Aim of the exercise:
Each line of the records must appear in your answer exactly, with no pictures.

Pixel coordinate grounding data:
○ ○ ○ ○
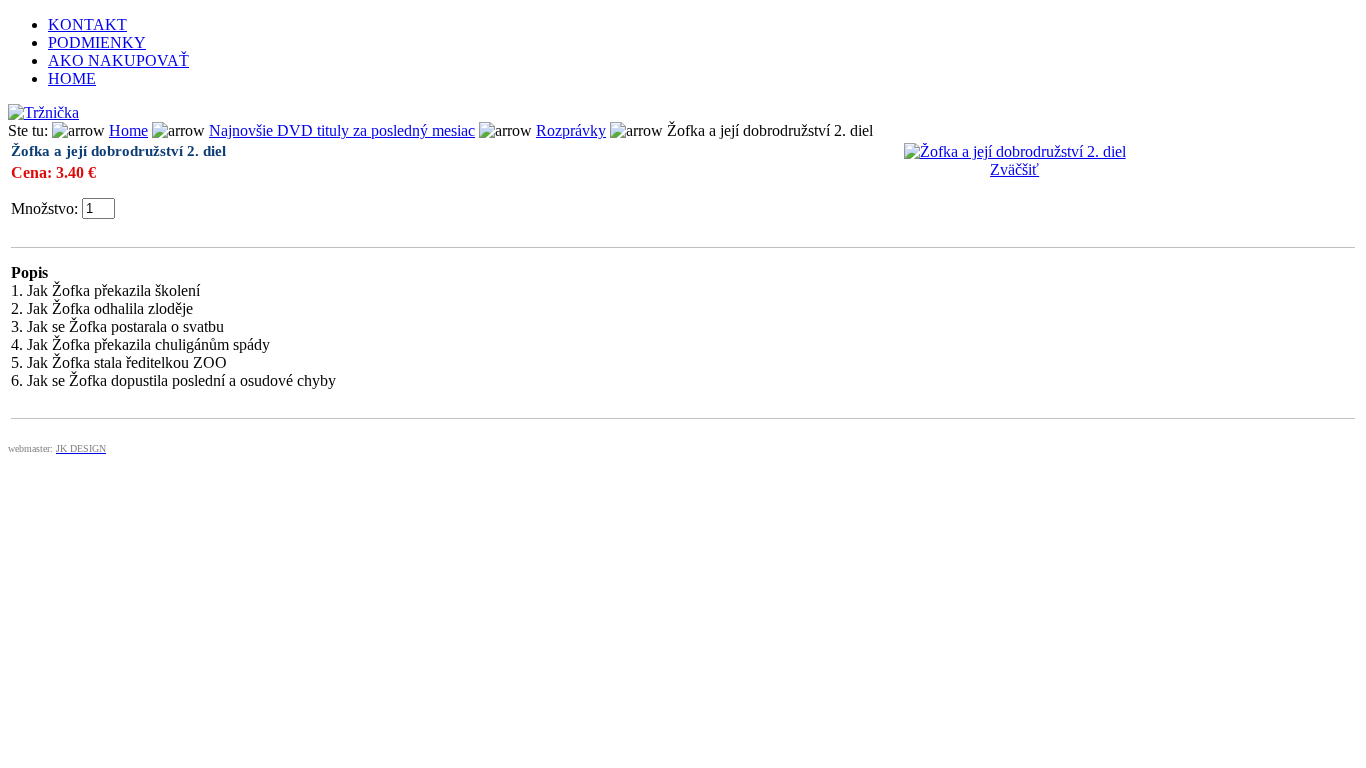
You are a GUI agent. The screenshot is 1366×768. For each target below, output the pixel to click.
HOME (72, 78)
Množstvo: (44, 208)
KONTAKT (87, 24)
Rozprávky (571, 130)
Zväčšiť (1014, 169)
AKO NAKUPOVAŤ (118, 60)
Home (128, 130)
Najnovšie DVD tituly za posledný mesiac (342, 130)
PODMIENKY (97, 42)
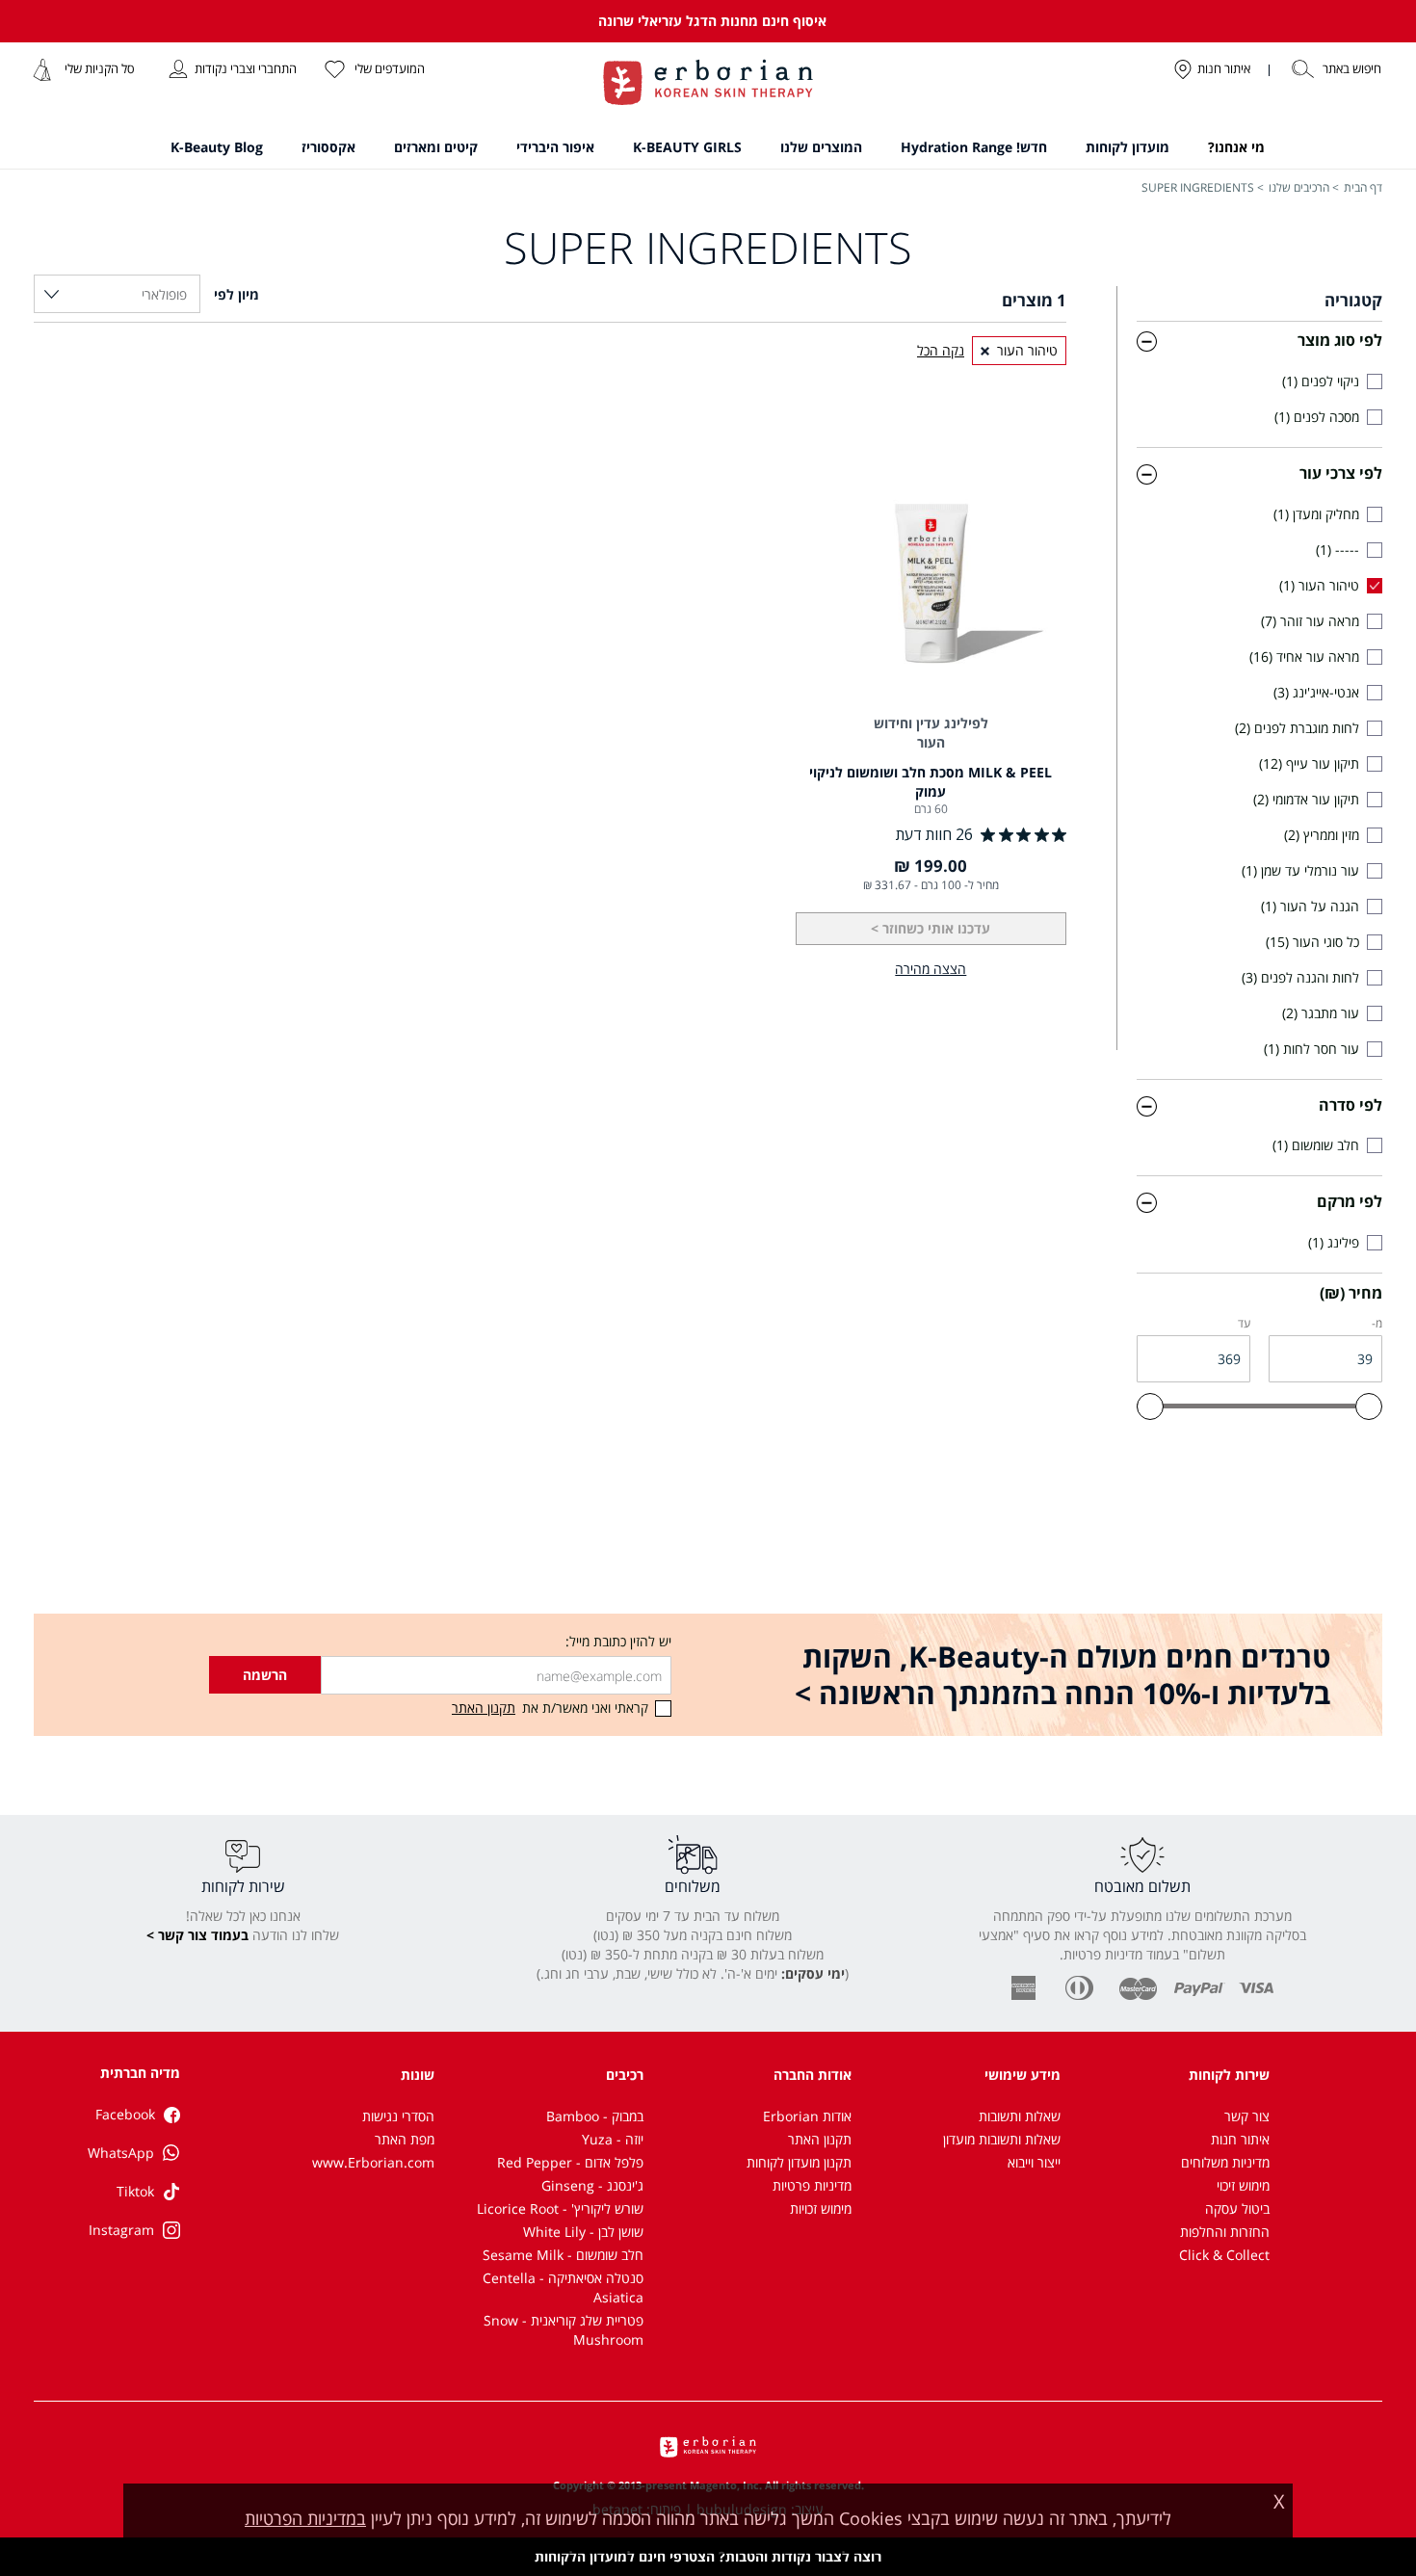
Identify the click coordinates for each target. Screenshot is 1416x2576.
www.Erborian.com (373, 2162)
○ ○ ○ ○
Exercise solution:
You are a GUI agent. The screenshot is 1366×768. For each target below, output the pixel to click.
HOME (72, 78)
Množstvo: (44, 208)
KONTAKT (87, 24)
Rozprávky (571, 130)
Zväčšiť (1014, 169)
AKO NAKUPOVAŤ (118, 60)
Home (128, 130)
Najnovšie DVD tituly za posledný mesiac (342, 130)
PODMIENKY (97, 42)
Identify the click coordinates for each target. Screenshot is 1416x2576.
www.Erborian.com (373, 2162)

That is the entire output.